Texte proposé:
------------------------------------------------------------------------

Au regard des événements récents, on ne saurait pour autant dresser un autre constat que celui de la fermeture progressive des frontières transnationales. “Les gens veulent voir des frontières”, déclarait Donald Trump au lendemain du référendum britannique sur la sortie de l’Union européenne de 2016. Selon Manuel Valls, l’élection du milliardaire aurait révélé le “besoin de frontières” qui prend de l’importance dans le monde contemporain. Ce besoin de frontières s’inscrit dans une tendance bien particulière, en effet, si le « sans-frontiérisme » a pris le dessus après la Seconde Guerre mondiale, le XXIème siècle est traversé de phénomènes contradictoires qui amènent à un cloisonnement des États derrière les frontières
Selon le politologue français Bruno Tertrais, depuis le début du siècle, trois nouvelles tendances favorisé un durcissement des frontières : le renouveau de l’impérialisme, la croissance de la menace djihadiste ainsi que le retour du souverainisme.

------------------------------------------------------------------------

Données des cibles de clic
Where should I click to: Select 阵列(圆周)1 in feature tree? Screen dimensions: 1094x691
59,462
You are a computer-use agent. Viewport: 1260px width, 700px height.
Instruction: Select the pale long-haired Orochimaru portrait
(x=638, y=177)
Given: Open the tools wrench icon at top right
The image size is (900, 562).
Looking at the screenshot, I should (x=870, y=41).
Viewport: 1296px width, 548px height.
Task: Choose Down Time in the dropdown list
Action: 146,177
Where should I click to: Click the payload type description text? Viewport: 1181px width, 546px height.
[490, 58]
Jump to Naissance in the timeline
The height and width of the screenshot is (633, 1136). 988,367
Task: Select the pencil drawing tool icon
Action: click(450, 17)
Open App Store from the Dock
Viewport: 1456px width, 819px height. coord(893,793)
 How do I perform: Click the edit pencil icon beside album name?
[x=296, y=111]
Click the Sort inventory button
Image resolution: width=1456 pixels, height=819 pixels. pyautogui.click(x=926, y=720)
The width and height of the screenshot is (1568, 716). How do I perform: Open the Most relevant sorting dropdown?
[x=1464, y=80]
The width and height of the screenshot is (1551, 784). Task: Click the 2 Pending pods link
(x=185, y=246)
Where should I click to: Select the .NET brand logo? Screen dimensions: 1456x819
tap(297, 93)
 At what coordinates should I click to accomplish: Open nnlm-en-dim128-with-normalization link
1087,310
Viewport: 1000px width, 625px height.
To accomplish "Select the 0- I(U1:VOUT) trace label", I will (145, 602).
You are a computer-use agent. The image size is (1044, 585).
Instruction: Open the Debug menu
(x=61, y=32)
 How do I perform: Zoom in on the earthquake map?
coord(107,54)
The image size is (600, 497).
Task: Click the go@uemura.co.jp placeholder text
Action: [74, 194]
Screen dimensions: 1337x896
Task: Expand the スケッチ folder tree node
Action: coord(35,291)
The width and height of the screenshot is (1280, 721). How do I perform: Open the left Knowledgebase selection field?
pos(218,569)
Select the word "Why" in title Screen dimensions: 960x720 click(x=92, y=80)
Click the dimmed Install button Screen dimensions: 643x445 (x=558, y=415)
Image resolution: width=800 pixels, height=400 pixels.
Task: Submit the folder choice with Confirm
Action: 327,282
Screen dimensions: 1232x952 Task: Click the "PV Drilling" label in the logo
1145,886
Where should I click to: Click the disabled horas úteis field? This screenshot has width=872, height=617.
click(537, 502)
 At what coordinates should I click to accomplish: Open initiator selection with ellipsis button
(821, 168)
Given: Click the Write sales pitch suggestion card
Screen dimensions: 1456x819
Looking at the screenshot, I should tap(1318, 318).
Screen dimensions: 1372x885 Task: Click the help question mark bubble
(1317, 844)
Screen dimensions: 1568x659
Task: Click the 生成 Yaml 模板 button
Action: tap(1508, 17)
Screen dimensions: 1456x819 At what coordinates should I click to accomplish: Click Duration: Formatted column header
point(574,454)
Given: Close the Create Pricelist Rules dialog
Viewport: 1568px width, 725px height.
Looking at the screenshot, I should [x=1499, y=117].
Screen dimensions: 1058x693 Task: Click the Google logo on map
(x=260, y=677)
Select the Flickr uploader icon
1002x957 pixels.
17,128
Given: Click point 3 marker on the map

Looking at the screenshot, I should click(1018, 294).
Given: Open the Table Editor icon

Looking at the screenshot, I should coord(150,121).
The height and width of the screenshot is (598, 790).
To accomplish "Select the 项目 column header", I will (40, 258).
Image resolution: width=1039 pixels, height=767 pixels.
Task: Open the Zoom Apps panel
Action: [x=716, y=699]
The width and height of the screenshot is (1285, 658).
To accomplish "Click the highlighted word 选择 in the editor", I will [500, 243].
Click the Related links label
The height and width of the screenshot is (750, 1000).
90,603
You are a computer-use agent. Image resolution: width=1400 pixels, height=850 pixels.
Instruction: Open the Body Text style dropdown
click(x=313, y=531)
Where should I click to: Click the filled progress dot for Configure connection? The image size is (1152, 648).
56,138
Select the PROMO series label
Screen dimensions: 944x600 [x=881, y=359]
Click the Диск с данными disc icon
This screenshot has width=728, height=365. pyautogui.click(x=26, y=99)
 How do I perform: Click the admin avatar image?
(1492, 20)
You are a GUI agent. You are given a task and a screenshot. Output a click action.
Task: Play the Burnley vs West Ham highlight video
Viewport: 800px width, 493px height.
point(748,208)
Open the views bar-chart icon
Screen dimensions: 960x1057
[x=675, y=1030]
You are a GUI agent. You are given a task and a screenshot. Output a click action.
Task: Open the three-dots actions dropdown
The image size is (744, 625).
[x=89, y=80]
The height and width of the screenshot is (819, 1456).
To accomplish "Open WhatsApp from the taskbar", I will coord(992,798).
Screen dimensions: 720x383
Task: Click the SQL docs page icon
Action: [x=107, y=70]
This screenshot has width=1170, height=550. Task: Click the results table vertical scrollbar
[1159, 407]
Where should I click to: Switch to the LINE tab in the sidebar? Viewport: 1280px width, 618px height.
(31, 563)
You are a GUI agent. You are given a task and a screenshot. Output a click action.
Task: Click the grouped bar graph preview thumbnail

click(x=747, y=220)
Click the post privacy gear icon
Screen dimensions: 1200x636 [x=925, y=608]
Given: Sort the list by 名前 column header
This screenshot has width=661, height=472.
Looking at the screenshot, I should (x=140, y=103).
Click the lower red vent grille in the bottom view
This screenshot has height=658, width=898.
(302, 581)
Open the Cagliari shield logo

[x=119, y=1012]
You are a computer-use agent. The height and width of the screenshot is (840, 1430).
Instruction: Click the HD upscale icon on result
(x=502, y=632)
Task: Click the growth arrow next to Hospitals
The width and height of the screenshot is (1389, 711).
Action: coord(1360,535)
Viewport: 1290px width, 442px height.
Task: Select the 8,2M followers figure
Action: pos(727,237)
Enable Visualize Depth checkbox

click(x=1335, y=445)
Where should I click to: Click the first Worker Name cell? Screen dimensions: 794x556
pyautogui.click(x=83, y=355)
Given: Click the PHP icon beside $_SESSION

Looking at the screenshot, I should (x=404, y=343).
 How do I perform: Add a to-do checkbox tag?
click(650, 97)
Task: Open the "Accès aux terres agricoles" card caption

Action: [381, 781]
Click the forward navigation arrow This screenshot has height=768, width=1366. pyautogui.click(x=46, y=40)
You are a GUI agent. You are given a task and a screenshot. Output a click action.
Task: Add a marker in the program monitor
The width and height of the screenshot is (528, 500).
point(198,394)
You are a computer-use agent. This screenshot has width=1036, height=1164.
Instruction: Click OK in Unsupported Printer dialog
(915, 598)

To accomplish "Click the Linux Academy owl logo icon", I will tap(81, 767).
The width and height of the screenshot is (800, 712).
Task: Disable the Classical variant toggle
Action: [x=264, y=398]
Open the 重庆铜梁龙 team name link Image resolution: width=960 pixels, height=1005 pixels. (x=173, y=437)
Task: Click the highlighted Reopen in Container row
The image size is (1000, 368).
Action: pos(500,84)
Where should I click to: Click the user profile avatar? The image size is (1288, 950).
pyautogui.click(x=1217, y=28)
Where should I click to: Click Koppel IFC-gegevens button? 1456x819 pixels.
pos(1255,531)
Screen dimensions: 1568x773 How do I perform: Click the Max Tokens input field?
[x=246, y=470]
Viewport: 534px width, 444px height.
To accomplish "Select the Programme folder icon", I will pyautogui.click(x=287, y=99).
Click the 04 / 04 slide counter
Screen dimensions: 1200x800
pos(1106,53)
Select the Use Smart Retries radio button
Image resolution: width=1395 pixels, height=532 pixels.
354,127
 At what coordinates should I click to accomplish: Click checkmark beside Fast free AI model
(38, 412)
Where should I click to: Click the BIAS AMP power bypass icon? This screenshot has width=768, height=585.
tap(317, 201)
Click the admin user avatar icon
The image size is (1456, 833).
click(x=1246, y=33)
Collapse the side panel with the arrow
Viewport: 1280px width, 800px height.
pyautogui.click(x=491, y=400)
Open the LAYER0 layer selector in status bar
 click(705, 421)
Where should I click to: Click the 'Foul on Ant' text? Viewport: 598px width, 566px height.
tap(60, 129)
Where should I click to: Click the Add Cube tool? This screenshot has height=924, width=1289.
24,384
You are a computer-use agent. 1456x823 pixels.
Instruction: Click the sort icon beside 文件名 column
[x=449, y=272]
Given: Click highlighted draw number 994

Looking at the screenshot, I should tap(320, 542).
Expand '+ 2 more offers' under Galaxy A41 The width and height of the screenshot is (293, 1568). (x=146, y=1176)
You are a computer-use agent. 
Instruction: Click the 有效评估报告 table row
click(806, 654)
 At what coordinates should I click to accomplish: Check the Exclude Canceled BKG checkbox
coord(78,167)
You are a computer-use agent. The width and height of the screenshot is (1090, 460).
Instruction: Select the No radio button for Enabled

------------------------------------------------------------------------

Série d'exercices:
a - Résumez en deux phrases le texte sur les frontières.
b - D'après le texte sur les frontières, à quel moment Donald Trump a-t-il déclaré que « les gens veulent voir des frontières » ?
c - Poursuivez le texte sur les frontières à partir de sa dernière phrase.

Réponses rédigées:
a - Les événements récents révèlent une fermeture progressive des frontières, comme l'illustrent les propos de Donald Trump et de Manuel Valls sur le « besoin de frontières ». Alors que le « sans-frontiérisme » l'avait emporté après la Seconde Guerre mondiale, le XXIe siècle voit les États se cloisonner, un durcissement que Bruno Tertrais attribue au renouveau de l'impérialisme, à la croissance de la menace djihadiste et au retour du souverainisme.

b - Au lendemain du référendum britannique de 2016 sur la sortie de l'Union européenne.

c -
Les deux géants Russes et Chinois sont les exemples les plus évidents du renouveau de l’impérialisme aux frontières. La Chine agit essentiellement en mer de Chine du Sud ou elle « sonde » régulièrement le Japon en pénétrant dans l'espace contesté des îles Senkaku, voire dans leurs eaux territoriales. Pour ce qui est de la Russie, sa politique expansionniste mène à contester les frontières « arbitraires » d'Etats tels que l'Ukraine et le Kazakhstan. Au regard du conflit en cours depuis 2014 dans le Dombass, accéléré en 2022 par l’invasion russe du territoire ukrainien, aux yeux du Kremlin, les frontières comptent beaucoup moins que les peuples eux-mêmes.
Au-delà des Etats, la remise en cause des frontières est revendiquée par des acteurs multiples, traduisant la complexité du phénomène. Le djihadisme en temps que dynamique de radicalisation mondiale (aussi bien implantée en Europe qu’au Moyen-Orient et en Afrique subsaharienne) représente un second facteur de déstabilisation. Des acteurs comme le chef de l'État islamique Abou Bakr al-Baghdadi, personnage de premier plan dans la diffusion de l'islam radical, est décrit par ses adorateurs comme le « briseur de frontières ». Leur idéologie repose en grande partie sur la négation pure et simple de certaines frontières, en témoigne la remise en cause de la limite transfrontalière entre la Syrie et l'Irak.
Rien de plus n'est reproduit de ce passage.